Supplied text Block Start
Patent data is a valuable source of information and is useful in the study of technological convergence and diffusion as well as in technology interrelation and development. Nonetheless, not all inventions are patented and changes in patent law over the years make it difficult to analyze trends over time . Since the protection afforded to patentees worldwide has been improved, the companies are more inclined to file for a patent than before . Additionally, since CPC is a joint endeavor of the EPO and USPTO, this classification system is more detailed, up to date, and dynamic . Subsequently, we have applied the quantitative patent-based CIA method of Choi  as opposed to the more conventional qualitative (CIA) approach, by means of literature surveys and expert interviews, aiming to overcome inconsistent outcomes. Furthermore, the citations lag between the application or grant year of the citing patent and that of the cited patents make it impossible to assemble all the main patents within the MN industry up until present time . To address this limitation, a prediction line was drawn (result section CIA).
In total, 274 patent applications were filed by the 5 leading European MN companies between 1984 and 2013. The MN patents can be assigned to 5 classes which are subsequently divided into 7 sub-classes , 37 main groups ,and 151 sub-groups.
The knowledge diffusion network shows that most patents (78%) are not interrelated within the MN industry by means of patent citations. Interestingly, figure 4 shows that the remaining 22% of the patents lead back to two patent precursors and the CPCs of the precursors indicate convergence between the Food – Food Compositions and the Food – Pharmaceutical Organic Active Ingredients industrial domain combinations (Figure 4). The remaining 78% of the main patents are not linked to patents within the MN industry domain and are therefore linked to patents from other industrial domains. The high occurrence of patent linkage beyond the industrial domain indicates boundary-spanning convergence is taking place in MN development.
Figure 5 illustrates that between 1989 and 2013, 84% of all MN main patents show convergence between different industrial domains indicating technological convergence. Furthermore, figure 5 demonstrates that convergence of industry domains have played an essential role in the MN industry development since 1989, nevertheless, the importance of specific domain combinations varies over the course of time (Figure 6).
Supplied text Block End
Supplied data Block Start
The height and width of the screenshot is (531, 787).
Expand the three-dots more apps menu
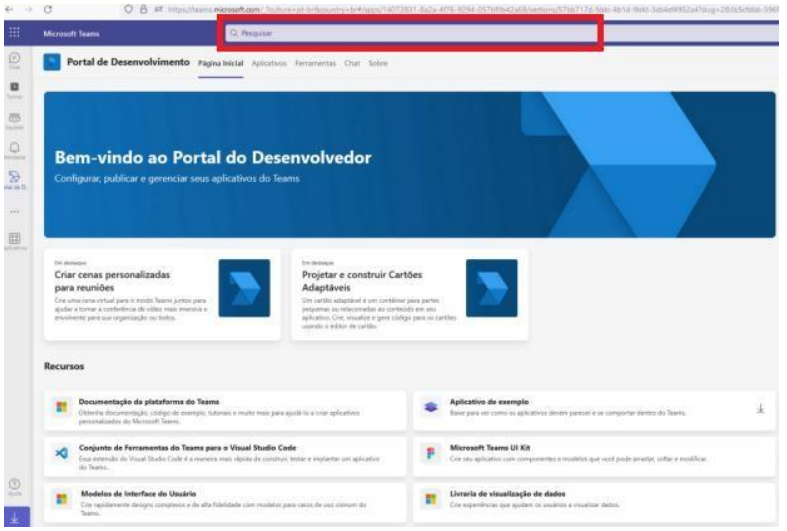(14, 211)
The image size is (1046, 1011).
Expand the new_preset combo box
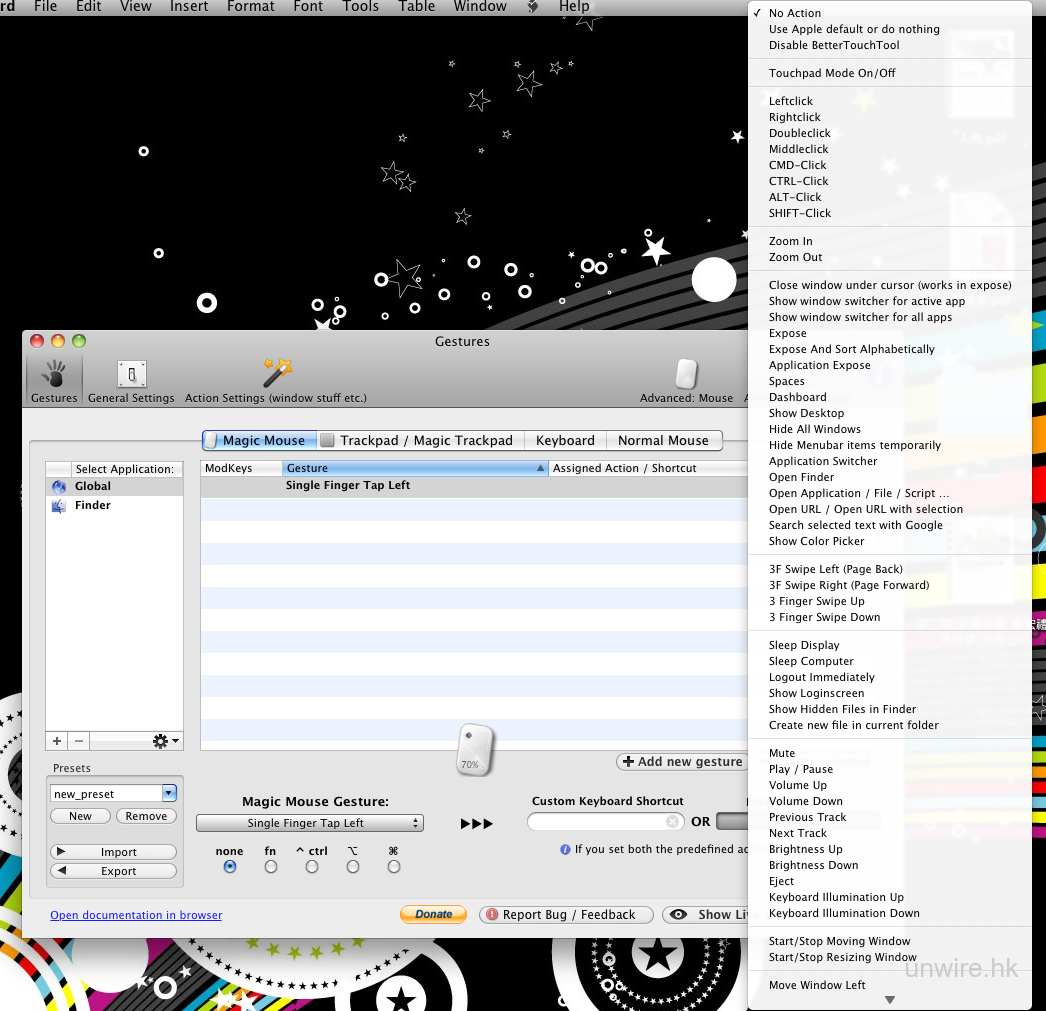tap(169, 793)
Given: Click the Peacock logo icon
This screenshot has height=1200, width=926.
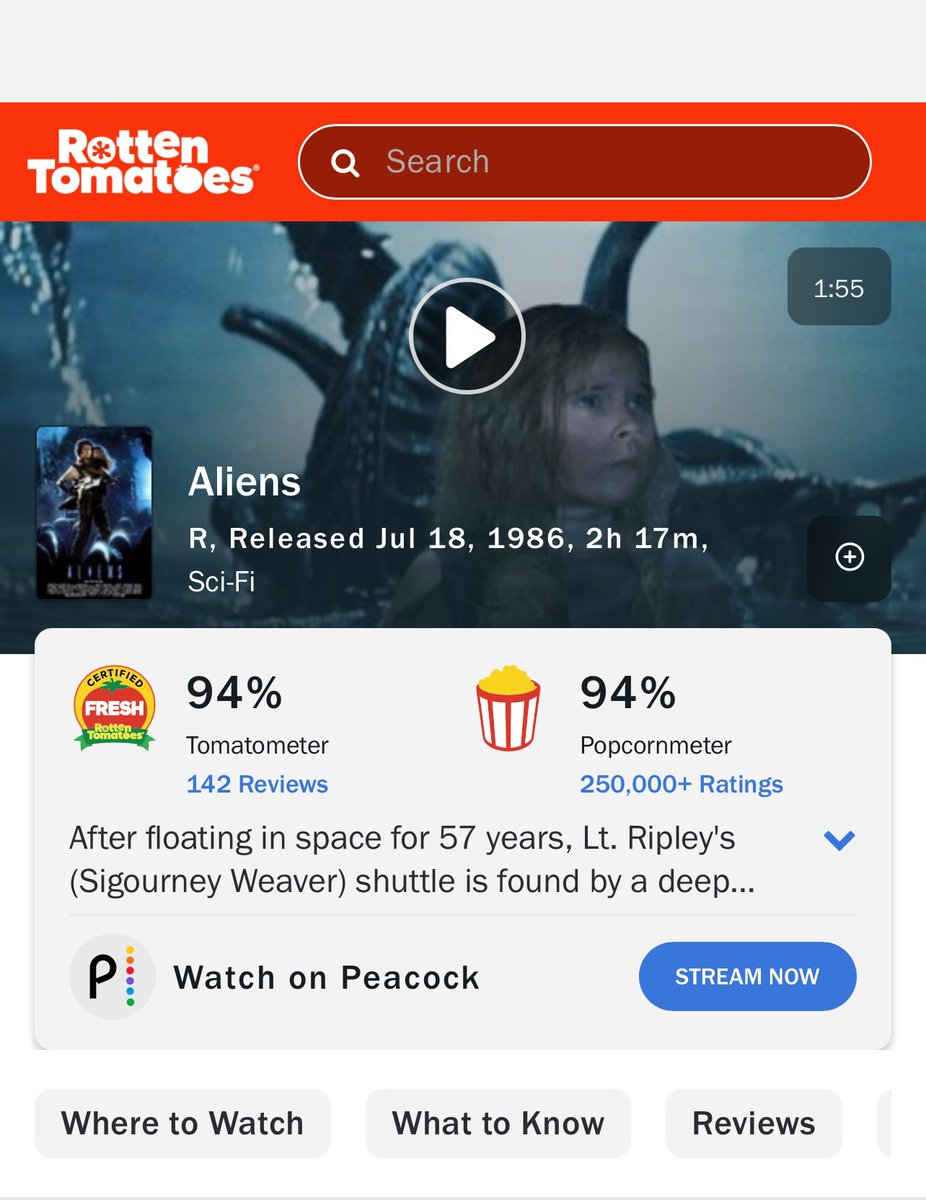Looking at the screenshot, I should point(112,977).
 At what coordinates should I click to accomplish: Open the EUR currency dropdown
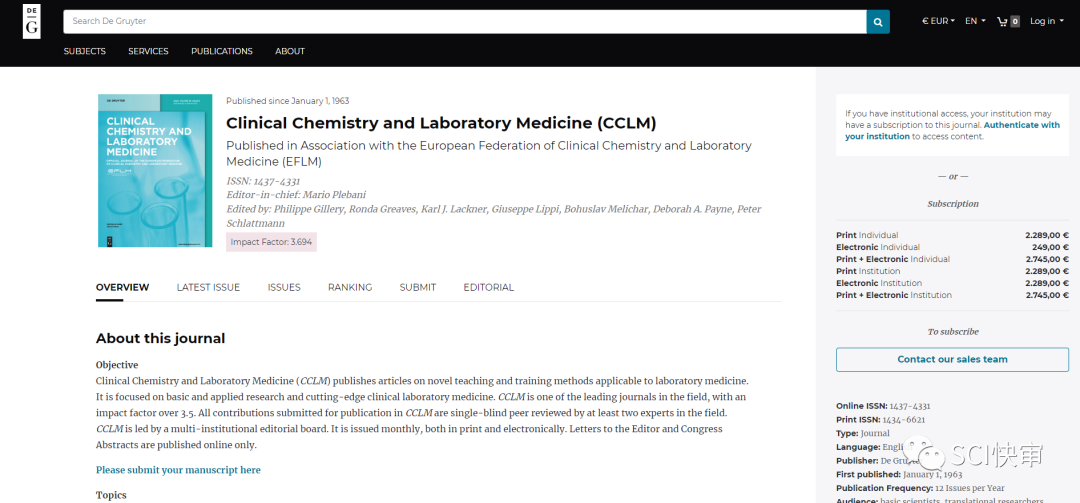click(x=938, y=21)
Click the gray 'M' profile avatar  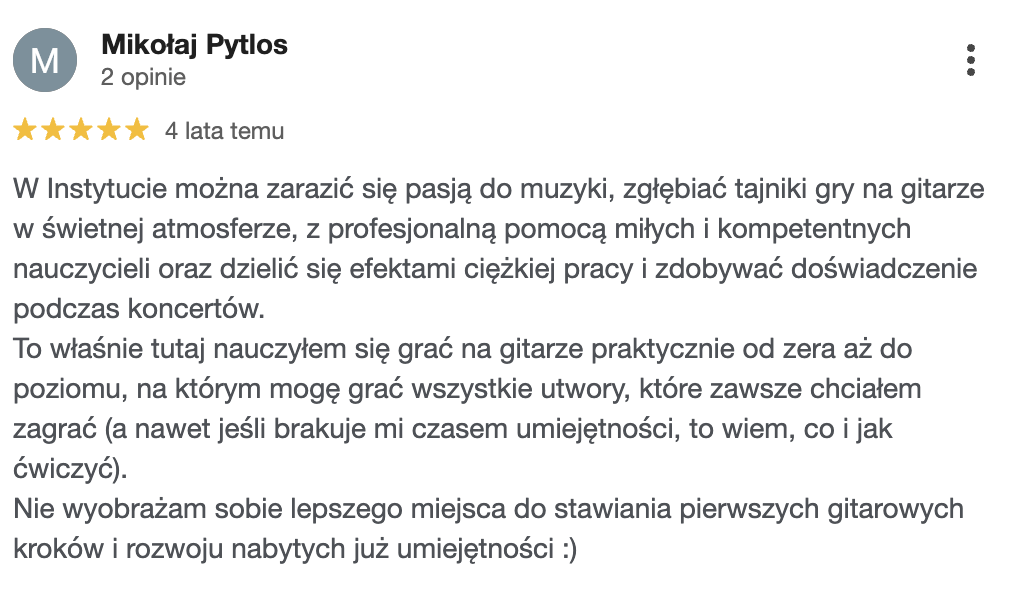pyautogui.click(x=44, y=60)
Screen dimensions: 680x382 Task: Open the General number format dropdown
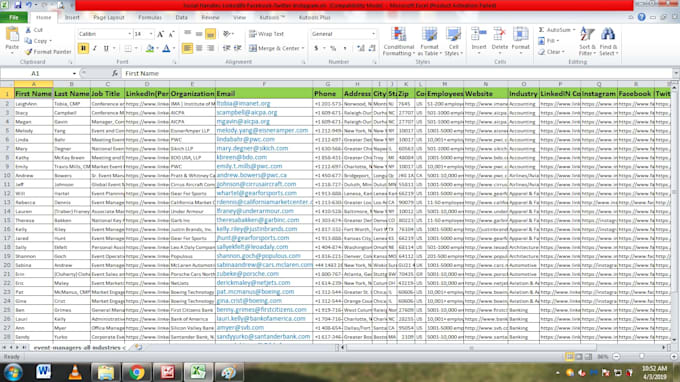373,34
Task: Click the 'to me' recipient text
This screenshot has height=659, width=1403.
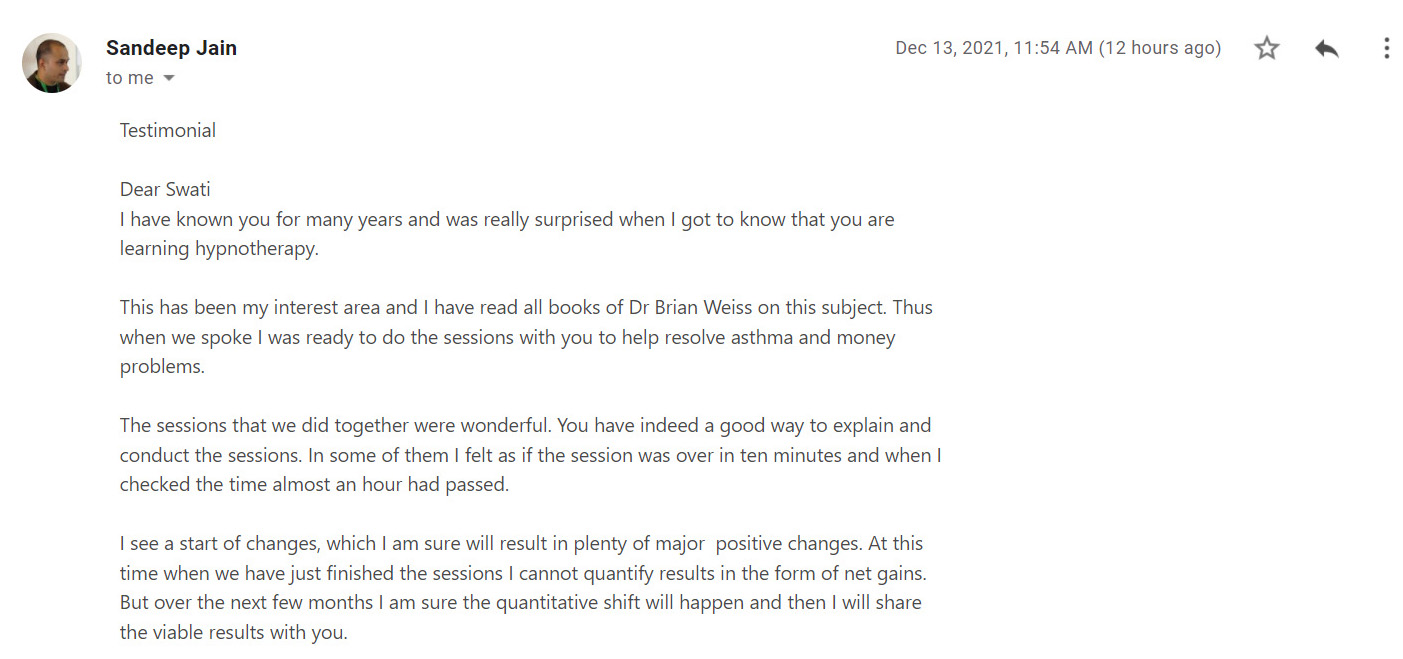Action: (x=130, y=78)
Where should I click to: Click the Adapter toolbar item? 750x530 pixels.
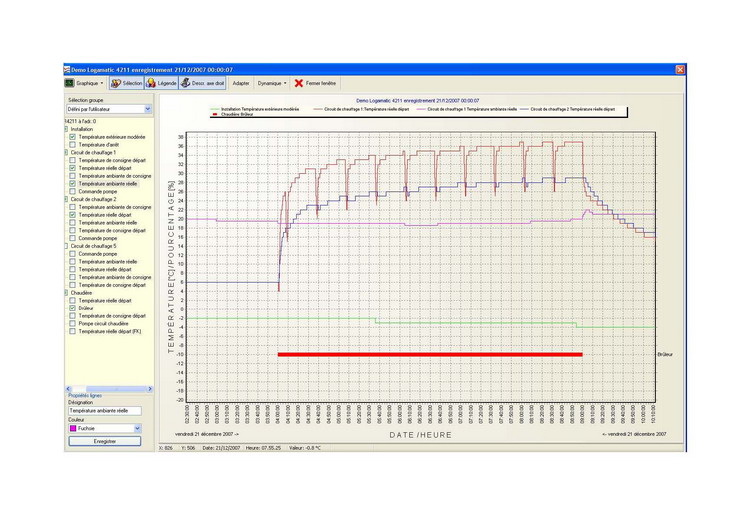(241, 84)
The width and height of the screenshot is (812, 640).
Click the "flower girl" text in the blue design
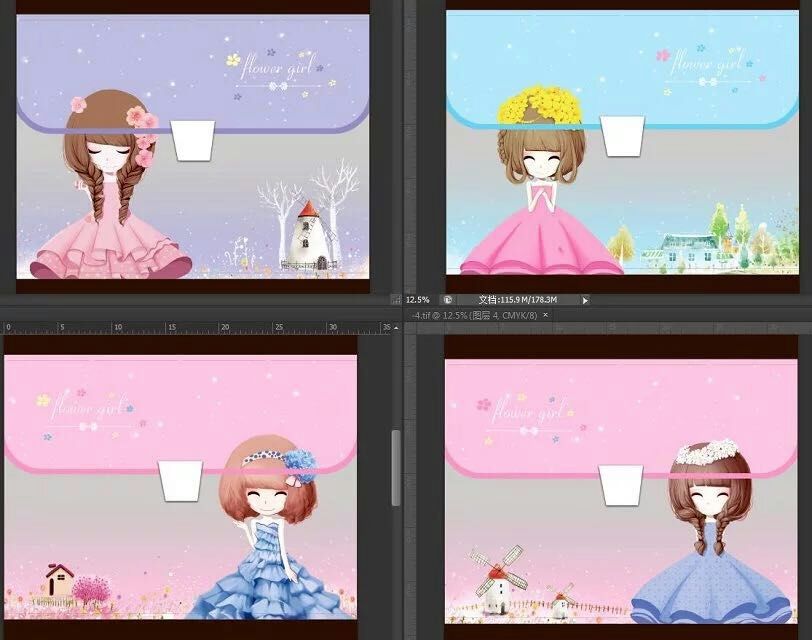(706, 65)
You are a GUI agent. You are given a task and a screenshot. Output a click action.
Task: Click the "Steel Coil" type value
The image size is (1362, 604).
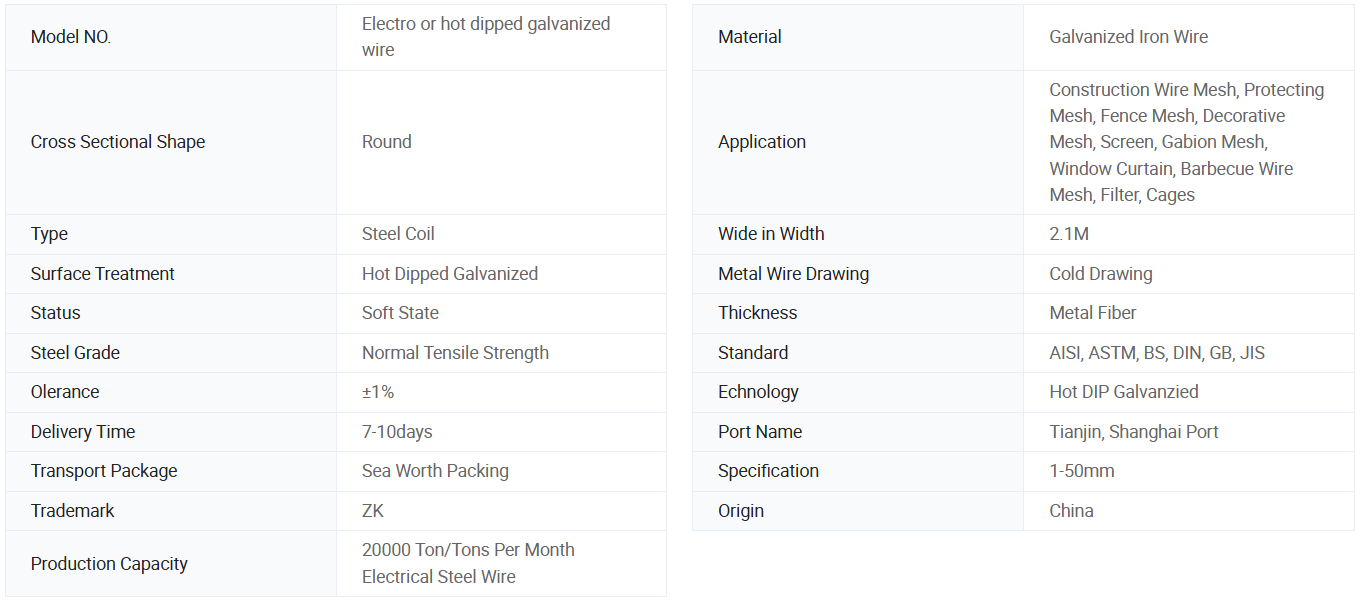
Supplied data Block End
▸ Problem 1: In the text on patent convergence in the MN industry, how many patent applications did the 5 leading European MN companies file between 1984 and 2013?
▸ Problem 2: Extend the text on patent convergence in the MN industry, starting after its final sentence.

▸ Output 1: 274

▸ Output 2:
Further sub-categorization of the MN domains, indicating domain convergence, reveals the 5 most prevalent sub-groups: Food – Medicinal preparations containing organic active ingredients; Food – Medicinal preparations containing peptides; Food – Food Compositions; Food – Medicinal preparations containing combinations of active ingredients (MPOAI); and Food – Materials/Reaction Products (Figure 6).
Figure 6 shows that from 1989 until now Organic Active Ingredients, Food Compositions, and Peptide Compositions have played an essential role in the development of MN industry. In 1994 a new domain combination emerged: Food – Materials/Reaction Product. Since 1999, another new domain combination emerged: Food – Medicinal preparations containing peptides.
The principal domain convergence has occurred between the Food domain and MPOAI domain. Examples of MPOAI are: carbohydrates; sugars; carboxylic acids; hydrocarbons; amino acids; vitamins; and medicinal plant derivatives.
The cross impact scores help classify each technology pair into three groups: Bidirectional, Unidirectional, and Non-impact. The CIA network illustrates that 22 out of 47 technology pairs can be classified as bidirectional- or unidirectional impact (Figure 7).
Furthermore, the bottom-right quadrant of figure 7 illustrates a network graph of the relationships between technology domains within the MN industry. Each node represents a technology domain and the color of the node indicates its corresponding score that classifies the impact between two technology domains. The bidirectional impact technology pairs are expressed as blue nodes and the unidirectional impact technology pairs as red nodes. Furthermore, the direction of the arrows indicates the direction of impact. The network graph helps us identify the influencing- and influenced technology domains.
The network graph indicates that 11 technology domains directly influence the food domain. Eight of the eleven influencing domains originate from food (8, 9, 20, 23, 28, 31, 35 and 39) whilst three domains (15,16 and 17) originate from pharma. The domains impacting the food domain (10) that originate from pharma account for 138 patents, while the domains originating from food account for 57 patents.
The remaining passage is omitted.